Within church communities there have been many attempts to create ‘vision statements’ or ‘mission statements’ - but there are few that have ‘worked’ in the sense of providing a real ‘sense of direction’ and ‘something to aim for’ for the church they have been written for.

Why is this? – some suggestions:
  • Mission statements/dreams very often have components within them which people think should be there rather than being there because they are ‘owned’ and agreed upon.
  • In the literature and instructions provided in order to give people a ‘helping hand’ (to create the ‘dream’), the authors can give so much ‘help’ that the exercise simply becomes a process of giving the ‘expected’ answers to a number of pre-set questions and compiling the results into a final statement.
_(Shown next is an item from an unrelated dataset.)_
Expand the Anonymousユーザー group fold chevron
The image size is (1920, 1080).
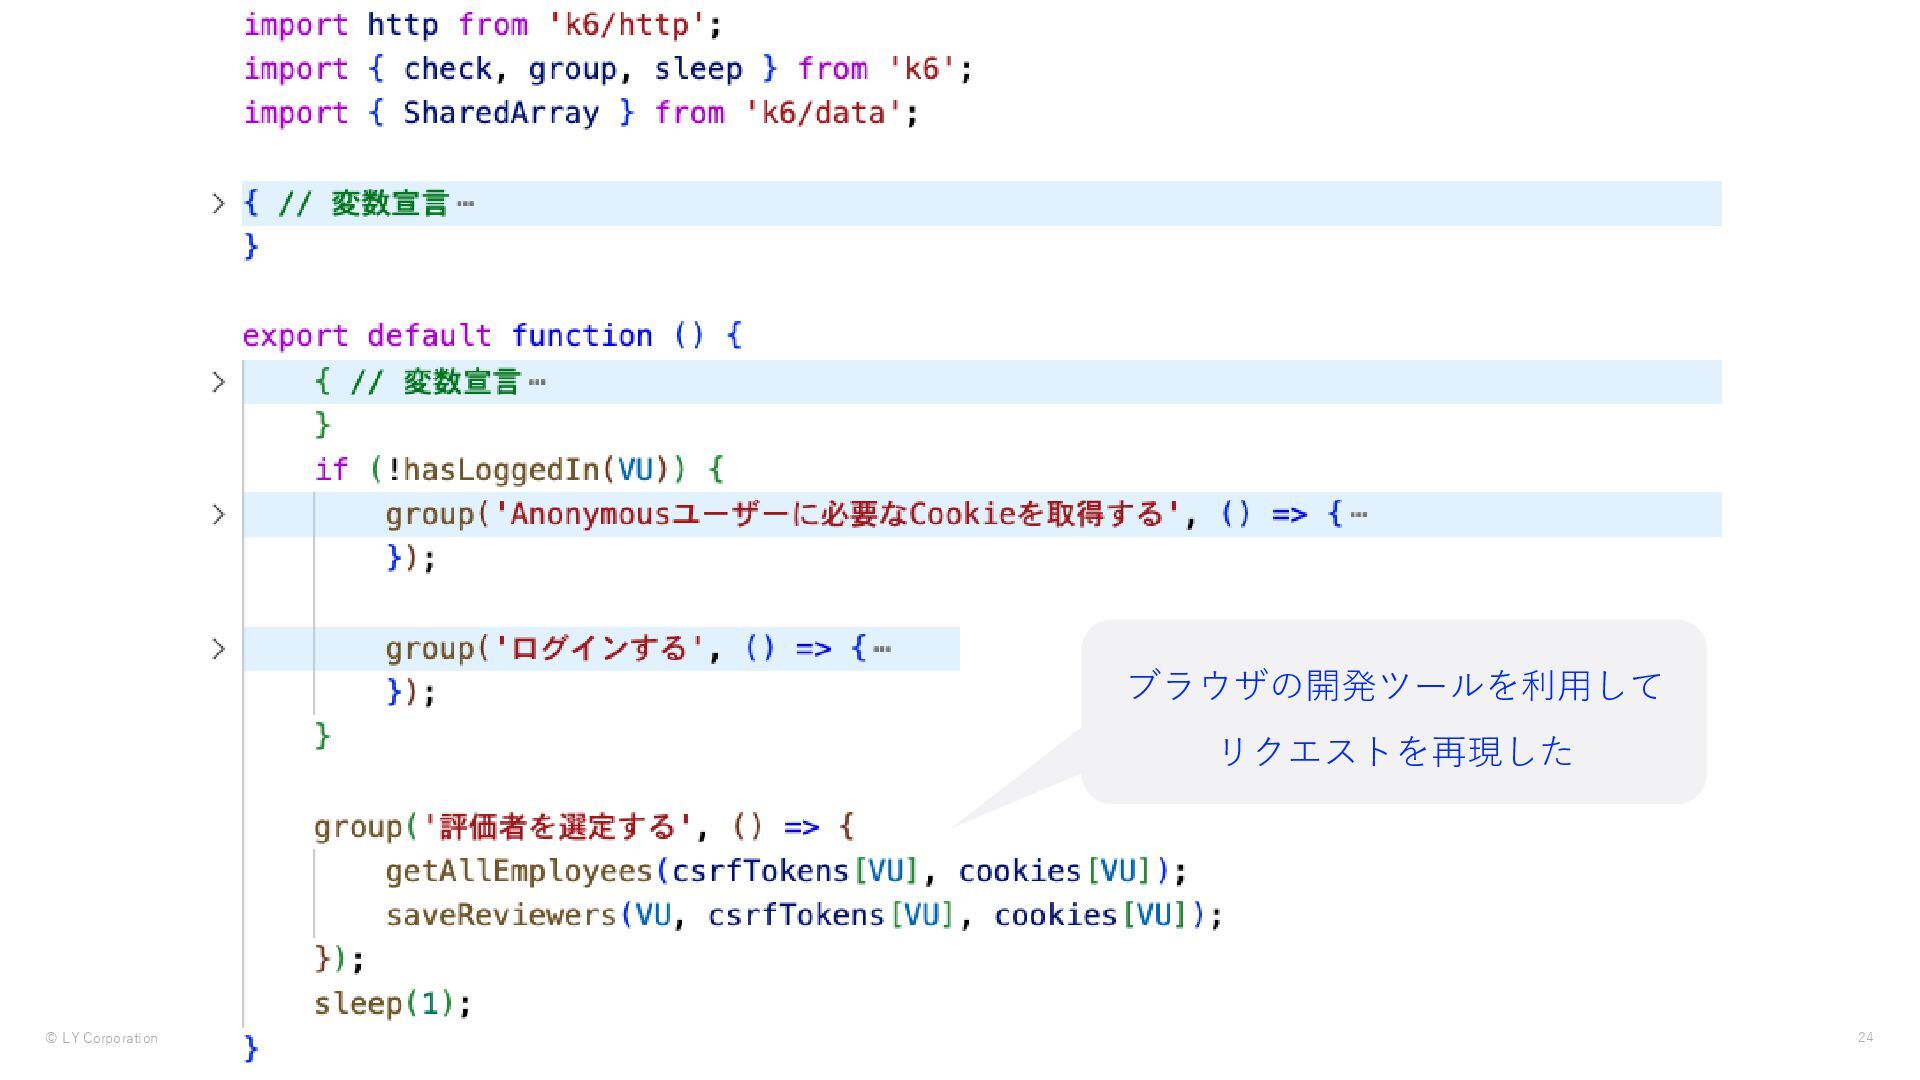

For example, the material can simply require participants to engage in the sort of ‘comprehension’ exercises we used to do in school –such that there is very little challenge to individuals to do any thinking for themselves.
  • Mission statements/dreams use theological jargon which make them sound very good and worthy, but which, without unpacking, provide very little sense of a way forward because, if pushed, people would have difficulty in being able to articulate what they actually mean (e.g. even words like ‘worship’, ‘unity’, ‘witness’, ‘gospel’, ‘wait upon’ etc. and definitely words like ‘salvation’, ‘redemption’ etc).
  • Mission statements/dreams sometimes aren’t what they say they are. Such statements should be about intention – and could start ‘to be … something’ or ‘to do … something’. (There is some confusion about what we are talking about – and whether ‘vision statements’, ‘mission statements’, ‘purpose statements’, ‘dreams’ etc are all the same thing, or subtly different. Some have said that a ‘purpose statement’ is about what we are for, others have said that the same statement is about what we are to do. Again, some have said that a ‘mission statement’ is about what we want to become, others have combined a vision statement and strategic objectives and called it a mission statement).
  • Inevitably, when trying to form some sort of statement, unconscious and preconceived ideas will tend to play a large part. The best statements come from the attempt to go right back to basics using, as it were, a blank piece of paper with ‘everything up for grabs’.